**Problem details:**
The lines you return must be all those in the data that hold the string "will".

Stored data

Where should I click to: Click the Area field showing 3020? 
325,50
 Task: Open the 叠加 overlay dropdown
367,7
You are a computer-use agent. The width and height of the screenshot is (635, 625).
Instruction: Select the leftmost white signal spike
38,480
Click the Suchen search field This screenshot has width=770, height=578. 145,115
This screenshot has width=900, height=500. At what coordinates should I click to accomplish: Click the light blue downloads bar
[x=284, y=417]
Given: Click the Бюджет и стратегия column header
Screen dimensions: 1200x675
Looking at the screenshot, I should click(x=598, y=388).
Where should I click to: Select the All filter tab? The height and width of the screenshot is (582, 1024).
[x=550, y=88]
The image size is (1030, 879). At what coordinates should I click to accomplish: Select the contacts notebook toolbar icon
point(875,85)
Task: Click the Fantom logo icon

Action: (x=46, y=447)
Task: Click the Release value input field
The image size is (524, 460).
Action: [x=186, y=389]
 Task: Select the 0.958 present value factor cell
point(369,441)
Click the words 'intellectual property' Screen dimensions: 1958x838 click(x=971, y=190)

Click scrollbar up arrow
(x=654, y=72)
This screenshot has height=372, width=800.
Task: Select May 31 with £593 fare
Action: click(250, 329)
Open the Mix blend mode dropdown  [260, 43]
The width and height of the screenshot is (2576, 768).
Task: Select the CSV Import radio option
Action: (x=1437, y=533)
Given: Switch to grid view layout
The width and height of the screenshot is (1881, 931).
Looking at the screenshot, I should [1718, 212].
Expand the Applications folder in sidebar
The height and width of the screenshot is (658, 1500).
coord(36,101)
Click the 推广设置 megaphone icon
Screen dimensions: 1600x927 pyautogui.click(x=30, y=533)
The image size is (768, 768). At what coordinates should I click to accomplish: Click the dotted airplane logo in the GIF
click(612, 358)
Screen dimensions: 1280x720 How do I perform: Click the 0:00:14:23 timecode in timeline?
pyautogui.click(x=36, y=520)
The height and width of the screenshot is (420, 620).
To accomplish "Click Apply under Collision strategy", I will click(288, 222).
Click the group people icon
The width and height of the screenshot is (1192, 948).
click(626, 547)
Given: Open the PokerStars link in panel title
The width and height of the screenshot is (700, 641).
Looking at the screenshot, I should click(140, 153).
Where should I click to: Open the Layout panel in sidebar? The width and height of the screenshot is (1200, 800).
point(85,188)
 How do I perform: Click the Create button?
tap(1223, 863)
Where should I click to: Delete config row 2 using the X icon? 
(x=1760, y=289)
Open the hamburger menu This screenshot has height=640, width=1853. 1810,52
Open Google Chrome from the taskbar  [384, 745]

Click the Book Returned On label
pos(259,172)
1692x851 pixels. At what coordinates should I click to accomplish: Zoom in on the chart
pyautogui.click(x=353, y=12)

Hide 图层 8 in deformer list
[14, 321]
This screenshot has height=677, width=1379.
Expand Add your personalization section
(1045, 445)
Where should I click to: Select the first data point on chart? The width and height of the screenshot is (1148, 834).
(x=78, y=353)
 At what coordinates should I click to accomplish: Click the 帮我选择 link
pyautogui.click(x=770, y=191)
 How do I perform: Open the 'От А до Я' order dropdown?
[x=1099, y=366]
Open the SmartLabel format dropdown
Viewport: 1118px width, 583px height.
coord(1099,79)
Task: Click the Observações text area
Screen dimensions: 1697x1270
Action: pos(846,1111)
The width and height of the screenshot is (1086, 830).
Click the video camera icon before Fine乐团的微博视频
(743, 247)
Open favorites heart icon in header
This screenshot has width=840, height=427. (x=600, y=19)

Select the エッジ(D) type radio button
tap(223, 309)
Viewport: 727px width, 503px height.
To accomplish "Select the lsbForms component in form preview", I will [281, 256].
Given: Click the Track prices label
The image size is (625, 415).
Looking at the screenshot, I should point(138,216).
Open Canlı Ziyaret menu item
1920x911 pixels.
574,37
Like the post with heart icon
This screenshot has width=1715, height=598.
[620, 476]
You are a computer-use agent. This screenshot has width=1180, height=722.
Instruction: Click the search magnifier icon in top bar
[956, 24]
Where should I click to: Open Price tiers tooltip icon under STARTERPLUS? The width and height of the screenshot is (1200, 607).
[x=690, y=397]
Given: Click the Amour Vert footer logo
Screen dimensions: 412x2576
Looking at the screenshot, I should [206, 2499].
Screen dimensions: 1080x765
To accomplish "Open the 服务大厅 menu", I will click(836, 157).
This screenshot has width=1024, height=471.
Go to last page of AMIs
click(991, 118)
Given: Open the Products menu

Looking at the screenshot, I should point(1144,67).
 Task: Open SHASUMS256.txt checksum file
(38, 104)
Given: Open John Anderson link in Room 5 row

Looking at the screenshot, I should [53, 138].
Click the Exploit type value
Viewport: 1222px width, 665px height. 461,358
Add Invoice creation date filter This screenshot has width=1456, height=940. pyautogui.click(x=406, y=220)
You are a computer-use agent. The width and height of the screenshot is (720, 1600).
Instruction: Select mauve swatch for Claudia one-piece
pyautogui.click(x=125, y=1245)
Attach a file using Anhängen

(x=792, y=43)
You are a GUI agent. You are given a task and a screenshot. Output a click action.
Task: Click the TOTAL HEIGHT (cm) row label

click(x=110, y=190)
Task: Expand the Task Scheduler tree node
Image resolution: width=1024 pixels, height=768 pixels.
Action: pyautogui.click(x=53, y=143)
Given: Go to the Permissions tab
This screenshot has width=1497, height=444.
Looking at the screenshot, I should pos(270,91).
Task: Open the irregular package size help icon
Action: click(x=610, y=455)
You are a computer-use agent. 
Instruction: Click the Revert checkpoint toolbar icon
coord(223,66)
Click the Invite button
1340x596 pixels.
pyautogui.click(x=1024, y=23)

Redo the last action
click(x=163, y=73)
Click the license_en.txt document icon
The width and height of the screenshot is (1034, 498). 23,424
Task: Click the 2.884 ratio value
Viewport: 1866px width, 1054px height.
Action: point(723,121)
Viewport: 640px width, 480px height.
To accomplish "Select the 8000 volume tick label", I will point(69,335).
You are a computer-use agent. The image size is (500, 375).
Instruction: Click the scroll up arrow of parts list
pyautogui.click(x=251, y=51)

**Expected output:**
To accomplish "Click Apply under Collision strategy", I will click(288, 222).
To accomplish "Select the lsbForms component in form preview", I will [281, 256].
To accomplish "Open the 服务大厅 menu", I will click(836, 157).
To accomplish "Select the 8000 volume tick label", I will point(69,335).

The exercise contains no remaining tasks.